(DIRECTIONS FOR THIS TASK) Somewhere below, one line contains "Identify the click" and a later line contains "Cookie Policy (108, 2017)". Output those two lines and everything between them exactly, and nothing else.

[DATASET ENTRIES — start]

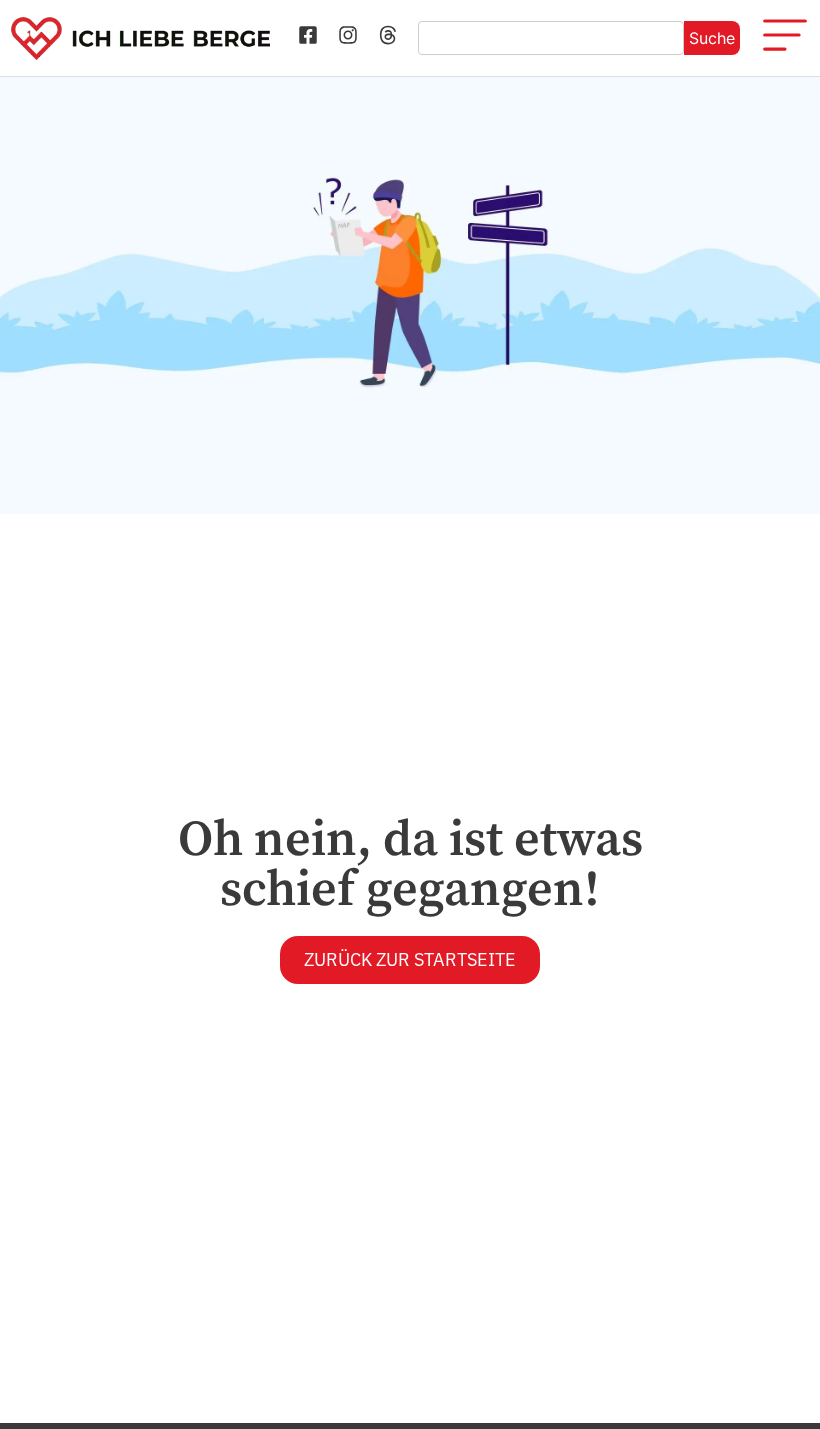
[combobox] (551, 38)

[DATASET ENTRIES — finish]
[DATASET ENTRIES — start]

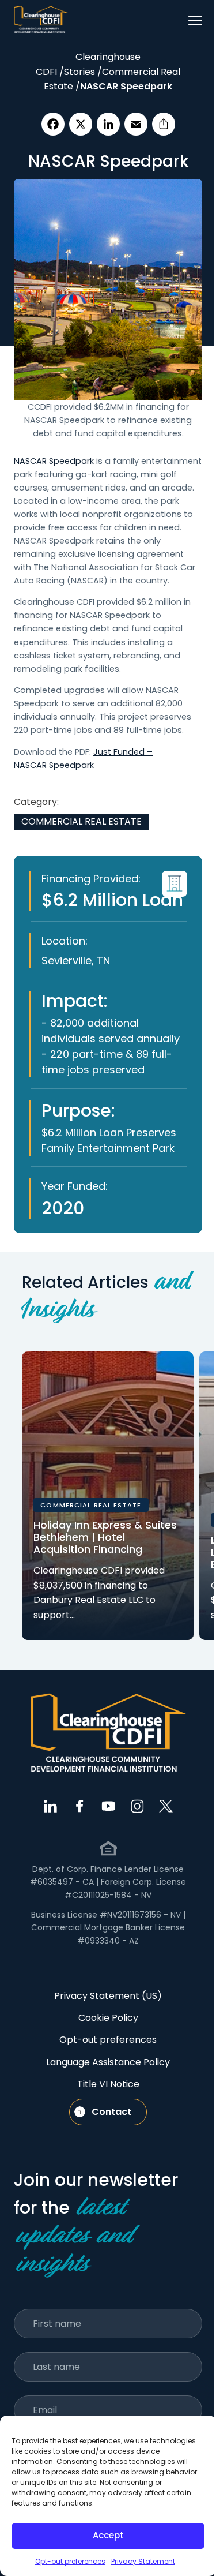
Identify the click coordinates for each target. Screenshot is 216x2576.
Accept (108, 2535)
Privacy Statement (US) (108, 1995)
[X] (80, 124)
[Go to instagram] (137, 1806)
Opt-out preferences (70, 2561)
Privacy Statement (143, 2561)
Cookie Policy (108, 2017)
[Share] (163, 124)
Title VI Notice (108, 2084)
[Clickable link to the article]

[DATASET ENTRIES — finish]
[DATASET ENTRIES — start]

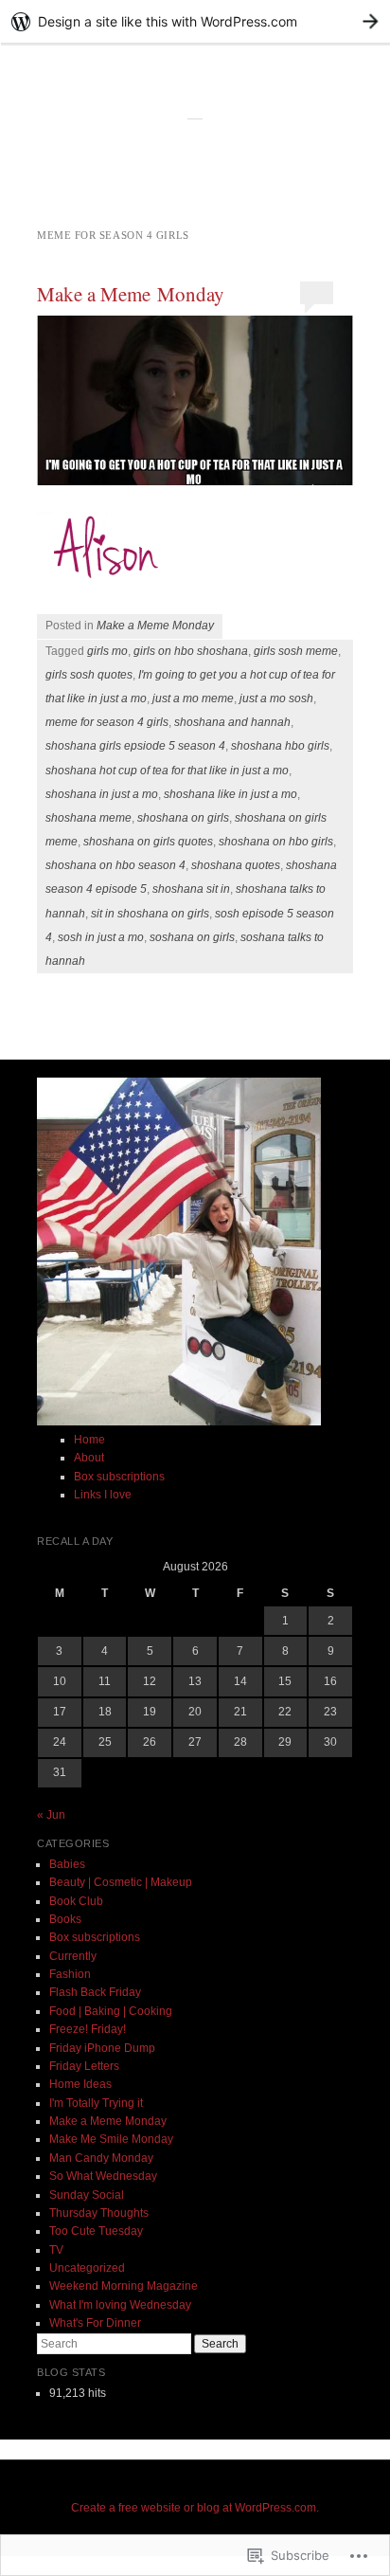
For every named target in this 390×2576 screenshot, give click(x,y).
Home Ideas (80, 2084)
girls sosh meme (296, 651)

[DATASET ENTRIES — finish]

(ANSWER BOX)
Identify the click coordinates for each target. Screenshot is 216x2576.
Accept (108, 2535)
Privacy Statement (US) (108, 1995)
[X] (80, 124)
[Go to instagram] (137, 1806)
Opt-out preferences (70, 2561)
Privacy Statement (143, 2561)
Cookie Policy (108, 2017)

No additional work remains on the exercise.